California isn’t on track to produce more college graduates and has no strategy to reach that goal, concludes a new report (pdf) from Sacramento State’s Institute for Higher Education Leadership & Policy. As the largest and most accessible higher education sector, community colleges can contribute the most to a degree-completion strategy, the report finds. Yet the state is underfunding its community colleges, notes California Watch.
The University of California and California State University systems spend more per student than comparable institutions in other states, while the California Community Colleges spend less, according to the Delta Project on Postsecondary Education Costs, Productivity and Accountability.
Source: Institute for Higher Education Leadership & Policy
However, due to very low completion rates, the California Community Colleges spent 40 percent more per degree or certificate than the national average for community colleges. (The data doesn’t include transfers to four-year institutions.) The cost per completion was $65,474 per degree or certificate in 2009, compared to the national average of $46, 759.

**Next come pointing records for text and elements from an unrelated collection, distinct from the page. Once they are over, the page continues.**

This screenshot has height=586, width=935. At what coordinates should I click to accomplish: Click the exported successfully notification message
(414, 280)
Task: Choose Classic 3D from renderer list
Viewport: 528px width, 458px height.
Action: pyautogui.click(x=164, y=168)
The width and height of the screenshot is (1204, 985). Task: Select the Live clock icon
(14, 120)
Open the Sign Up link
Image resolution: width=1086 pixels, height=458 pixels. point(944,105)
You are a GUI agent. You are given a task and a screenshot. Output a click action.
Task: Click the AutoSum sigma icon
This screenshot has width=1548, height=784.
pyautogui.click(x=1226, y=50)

Source: Institute for Higher Education Leadership & Policy
Community colleges enroll many remedial students, part-timers and and people who aren’t seeking a credential, the report notes.

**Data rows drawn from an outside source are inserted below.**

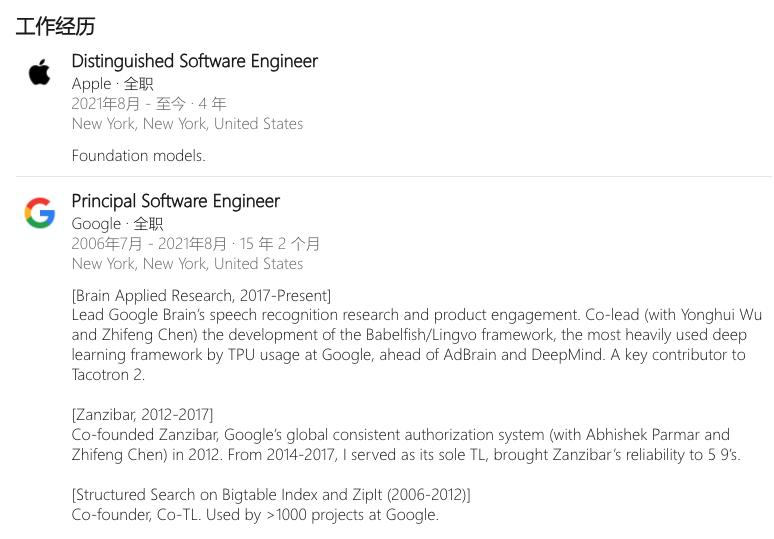Click the Apple company logo
This screenshot has width=774, height=539.
39,72
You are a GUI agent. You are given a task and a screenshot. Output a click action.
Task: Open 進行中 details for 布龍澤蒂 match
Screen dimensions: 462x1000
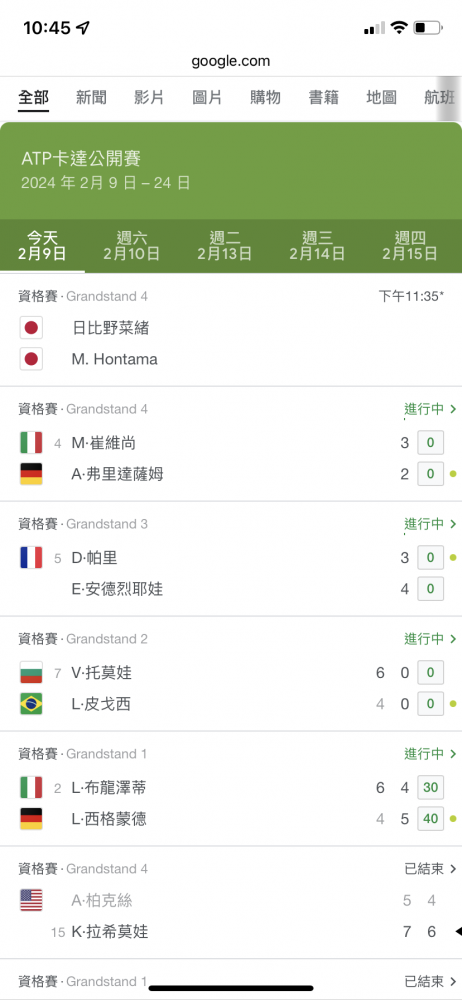point(431,754)
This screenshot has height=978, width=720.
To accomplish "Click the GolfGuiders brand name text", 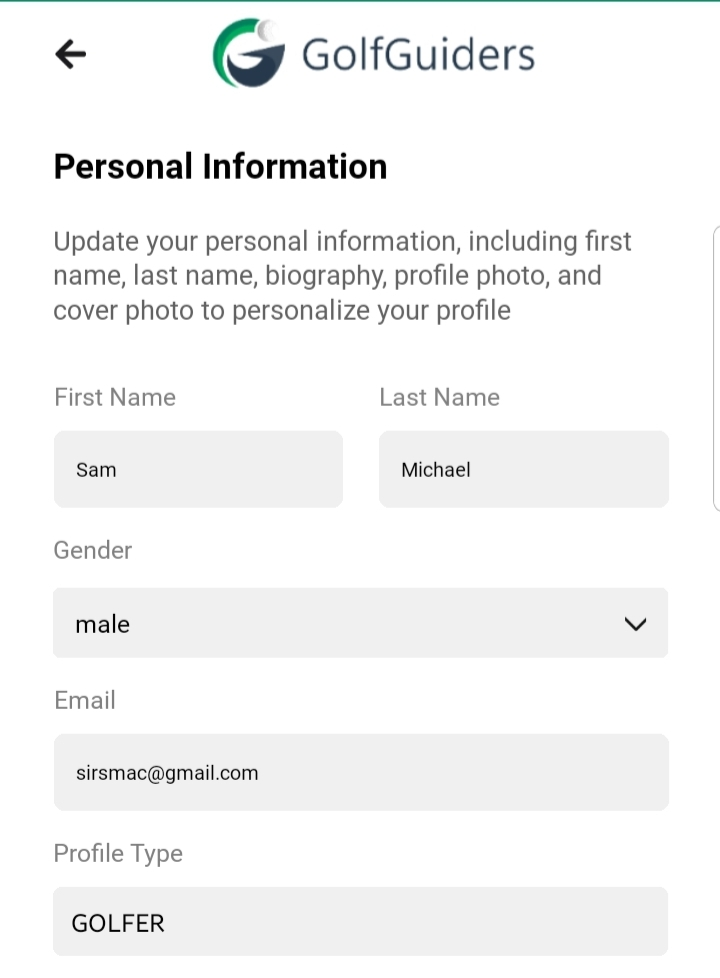I will point(418,54).
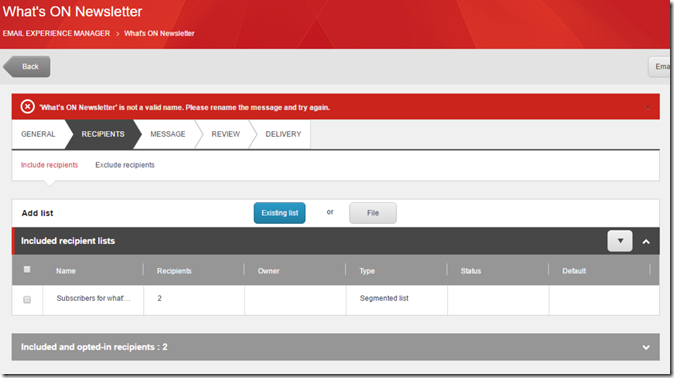
Task: Click the error X icon in alert
Action: click(x=28, y=107)
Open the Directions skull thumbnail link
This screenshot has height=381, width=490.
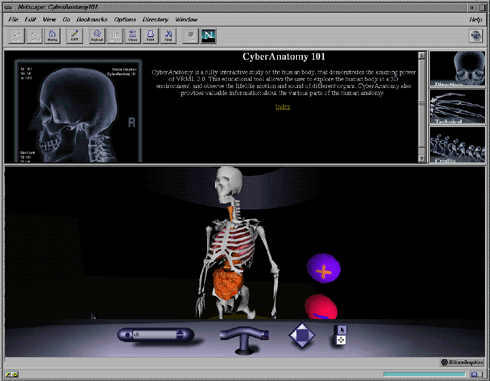457,69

The state’s Task Force on Student Success is studying funding options, but is unlikely to increase community college funding or move to performance-based funding, an earlier California Watch story reports. The focus is on boosting completion rates.
. . . under the draft recommendations, students who remain on academic probation for too long or rack up more than 100 units of study could lose both enrollment priority for classes and eligibility for state-funded fee waivers. All students could be required to declare a program of study earlier. New students would have to take a diagnostic assessment, and if they test below college level, they could have to participate in a student success course.
. . . The new policies would aim to reward students for following pathways that will most likely lead to completion of a certificate, degree, transfer or career goal.
Six years after enrolling in a California community college, 70 percent of degree-seeking students had not completed a certificate or degree and had not transferred to a university, according to a 2010 study (pdf).